That alone will get you a hairly eyeball from the auditor if large amounts of your funds are coming or going in certified cred. Only two types deal in it with any regularity - the fabulously wealthy and criminals. I doubt our laundromat is catering to the AAA crowd.
Cain
QUOTE
That alone will get you a hairly eyeball from the auditor if large amounts of your funds are coming or going in certified cred. Only two types deal in it with any regularity - the fabulously wealthy and criminals. I doubt our laundromat is catering to the AAA crowd.

That's not necessarily true. The SINless aren't criminals, but they'd use certified cred exclusively. Our laundromat could be catering to the SINless.
HappyDaze
QUOTE
Our laundromat could be catering to the SINless.

That's all well and good until large sums of money start moving through. When the non-taxed populace shows signs of having large amounts of money it attracts attention.
Cain
QUOTE (HappyDaze @ Sep 11 2008, 08:55 PM) *
That's all well and good until large sums of money start moving through. When the non-taxed populace shows signs of having large amounts of money it attracts attention.

It would explain large amounts of (taxable) cred, though. Which is the point; business in a laundromat is harder to track than, say, a McHugh's. You can go off of inventory, and discover where the money came from. A laundromat? Not so much.

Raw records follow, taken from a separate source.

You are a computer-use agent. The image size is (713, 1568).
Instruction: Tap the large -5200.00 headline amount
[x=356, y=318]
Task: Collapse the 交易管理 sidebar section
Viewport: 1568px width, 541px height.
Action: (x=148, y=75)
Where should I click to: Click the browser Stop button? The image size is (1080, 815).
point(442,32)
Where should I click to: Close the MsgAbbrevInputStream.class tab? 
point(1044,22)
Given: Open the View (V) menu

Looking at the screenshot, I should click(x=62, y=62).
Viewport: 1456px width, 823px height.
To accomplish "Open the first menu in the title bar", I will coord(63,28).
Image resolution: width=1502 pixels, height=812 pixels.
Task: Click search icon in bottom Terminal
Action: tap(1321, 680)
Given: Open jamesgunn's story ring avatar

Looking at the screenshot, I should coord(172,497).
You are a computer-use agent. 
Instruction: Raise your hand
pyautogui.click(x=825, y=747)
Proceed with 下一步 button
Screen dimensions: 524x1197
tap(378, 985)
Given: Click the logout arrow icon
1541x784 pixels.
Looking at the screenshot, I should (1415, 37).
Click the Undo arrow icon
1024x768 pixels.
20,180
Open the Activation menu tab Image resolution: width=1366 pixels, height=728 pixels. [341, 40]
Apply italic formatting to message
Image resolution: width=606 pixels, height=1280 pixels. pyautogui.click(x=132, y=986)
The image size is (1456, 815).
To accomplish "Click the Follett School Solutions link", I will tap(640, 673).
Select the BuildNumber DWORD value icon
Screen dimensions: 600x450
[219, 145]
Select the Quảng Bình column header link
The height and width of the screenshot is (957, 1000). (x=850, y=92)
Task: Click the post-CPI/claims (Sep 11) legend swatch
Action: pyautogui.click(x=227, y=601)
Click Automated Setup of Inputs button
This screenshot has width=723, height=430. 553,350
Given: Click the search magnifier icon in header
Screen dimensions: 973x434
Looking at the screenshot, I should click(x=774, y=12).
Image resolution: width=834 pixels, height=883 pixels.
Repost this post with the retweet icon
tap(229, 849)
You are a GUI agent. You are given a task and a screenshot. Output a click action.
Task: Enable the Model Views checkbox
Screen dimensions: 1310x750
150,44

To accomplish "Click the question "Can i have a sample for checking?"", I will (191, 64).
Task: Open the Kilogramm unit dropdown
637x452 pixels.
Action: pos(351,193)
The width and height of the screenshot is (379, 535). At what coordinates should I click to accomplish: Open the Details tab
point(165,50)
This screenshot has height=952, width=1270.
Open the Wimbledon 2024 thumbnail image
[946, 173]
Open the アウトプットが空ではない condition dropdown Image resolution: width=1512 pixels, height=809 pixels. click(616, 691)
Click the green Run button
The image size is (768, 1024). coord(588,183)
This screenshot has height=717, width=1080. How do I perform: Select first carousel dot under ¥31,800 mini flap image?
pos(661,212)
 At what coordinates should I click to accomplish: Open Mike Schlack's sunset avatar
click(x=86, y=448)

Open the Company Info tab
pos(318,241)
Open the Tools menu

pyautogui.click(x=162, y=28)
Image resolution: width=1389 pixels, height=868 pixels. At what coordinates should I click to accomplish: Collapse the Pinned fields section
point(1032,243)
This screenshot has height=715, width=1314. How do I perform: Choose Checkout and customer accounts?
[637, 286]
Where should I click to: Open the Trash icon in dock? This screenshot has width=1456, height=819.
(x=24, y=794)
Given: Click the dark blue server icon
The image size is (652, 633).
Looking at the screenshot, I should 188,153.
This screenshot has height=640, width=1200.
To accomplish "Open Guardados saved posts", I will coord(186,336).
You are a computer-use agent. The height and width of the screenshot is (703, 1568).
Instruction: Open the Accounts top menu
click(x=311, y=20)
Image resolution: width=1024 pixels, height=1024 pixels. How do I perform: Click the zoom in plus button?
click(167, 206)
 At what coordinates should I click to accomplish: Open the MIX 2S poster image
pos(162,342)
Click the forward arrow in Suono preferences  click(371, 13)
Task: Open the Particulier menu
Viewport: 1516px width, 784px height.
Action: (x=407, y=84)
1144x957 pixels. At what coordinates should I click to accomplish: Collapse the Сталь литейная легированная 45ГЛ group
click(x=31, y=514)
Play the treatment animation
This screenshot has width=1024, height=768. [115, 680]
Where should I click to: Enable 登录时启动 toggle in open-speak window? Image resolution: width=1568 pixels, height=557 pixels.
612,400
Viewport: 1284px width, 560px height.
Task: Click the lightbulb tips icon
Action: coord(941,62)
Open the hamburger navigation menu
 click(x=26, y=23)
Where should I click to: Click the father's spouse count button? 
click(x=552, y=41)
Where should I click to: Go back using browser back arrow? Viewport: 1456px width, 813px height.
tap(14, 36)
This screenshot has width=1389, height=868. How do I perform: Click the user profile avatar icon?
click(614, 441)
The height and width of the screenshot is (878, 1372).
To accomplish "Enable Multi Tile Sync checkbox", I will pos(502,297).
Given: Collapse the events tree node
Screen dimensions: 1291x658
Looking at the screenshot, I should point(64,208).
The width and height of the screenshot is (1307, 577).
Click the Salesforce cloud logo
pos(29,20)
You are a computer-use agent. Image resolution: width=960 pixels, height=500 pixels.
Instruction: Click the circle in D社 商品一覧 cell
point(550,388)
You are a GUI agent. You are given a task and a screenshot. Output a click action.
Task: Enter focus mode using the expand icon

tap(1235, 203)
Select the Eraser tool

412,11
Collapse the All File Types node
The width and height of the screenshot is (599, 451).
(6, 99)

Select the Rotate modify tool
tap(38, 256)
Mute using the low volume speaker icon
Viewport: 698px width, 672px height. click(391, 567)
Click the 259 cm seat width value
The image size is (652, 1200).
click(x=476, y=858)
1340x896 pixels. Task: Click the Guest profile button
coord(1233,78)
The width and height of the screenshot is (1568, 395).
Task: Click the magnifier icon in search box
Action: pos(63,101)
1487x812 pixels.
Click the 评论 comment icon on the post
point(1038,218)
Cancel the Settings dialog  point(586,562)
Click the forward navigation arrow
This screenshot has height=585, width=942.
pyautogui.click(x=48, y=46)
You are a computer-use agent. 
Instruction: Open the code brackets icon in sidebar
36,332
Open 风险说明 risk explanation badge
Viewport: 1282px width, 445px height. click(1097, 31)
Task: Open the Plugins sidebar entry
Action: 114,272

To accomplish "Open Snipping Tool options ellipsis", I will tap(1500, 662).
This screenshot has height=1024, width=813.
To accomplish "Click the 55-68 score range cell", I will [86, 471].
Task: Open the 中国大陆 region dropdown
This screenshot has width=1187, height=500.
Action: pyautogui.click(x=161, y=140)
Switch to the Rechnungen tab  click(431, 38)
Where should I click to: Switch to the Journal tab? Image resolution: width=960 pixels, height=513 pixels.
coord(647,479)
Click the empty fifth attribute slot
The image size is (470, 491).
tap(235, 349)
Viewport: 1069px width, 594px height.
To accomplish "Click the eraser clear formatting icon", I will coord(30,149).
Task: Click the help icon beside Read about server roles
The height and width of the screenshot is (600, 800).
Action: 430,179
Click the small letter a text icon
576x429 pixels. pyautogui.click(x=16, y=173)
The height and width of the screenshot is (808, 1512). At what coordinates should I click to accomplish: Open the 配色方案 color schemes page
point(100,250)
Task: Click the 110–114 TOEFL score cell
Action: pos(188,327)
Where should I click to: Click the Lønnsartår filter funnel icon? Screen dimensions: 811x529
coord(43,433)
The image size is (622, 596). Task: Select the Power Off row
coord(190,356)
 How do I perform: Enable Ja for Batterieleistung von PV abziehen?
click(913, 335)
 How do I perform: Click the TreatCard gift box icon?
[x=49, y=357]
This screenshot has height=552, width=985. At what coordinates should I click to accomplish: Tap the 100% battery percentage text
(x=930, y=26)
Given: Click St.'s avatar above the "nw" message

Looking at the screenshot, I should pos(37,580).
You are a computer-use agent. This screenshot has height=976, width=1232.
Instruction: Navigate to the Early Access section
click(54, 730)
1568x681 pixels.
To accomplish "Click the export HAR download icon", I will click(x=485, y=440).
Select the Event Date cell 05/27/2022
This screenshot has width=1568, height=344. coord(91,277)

But like I said, the best bet is a casino. You can't track money in a casino; and depending on the game, you might not be allowed to tax it, either.
Fabe
QUOTE (wind_in_the_stones @ Sep 10 2008, 11:16 PM) *
Certified credsticks aren't easy to use. They come with a set amount. This means you've got to have a pocketful of them to come anywhere near close to what you're buying. I imagine a lot of places would balk at giving 30¥ change for a 50¥ stick.

QUOTE (Cain @ Sep 10 2008, 11:24 PM) *
Where did you get that idea from? Credsticks come in many different values, according to the BBB; I'm too lazy to look up the page ref right now, though. And it works just like a prepaid credit card-- you can debit just what you need, and even add to the balance if you want to.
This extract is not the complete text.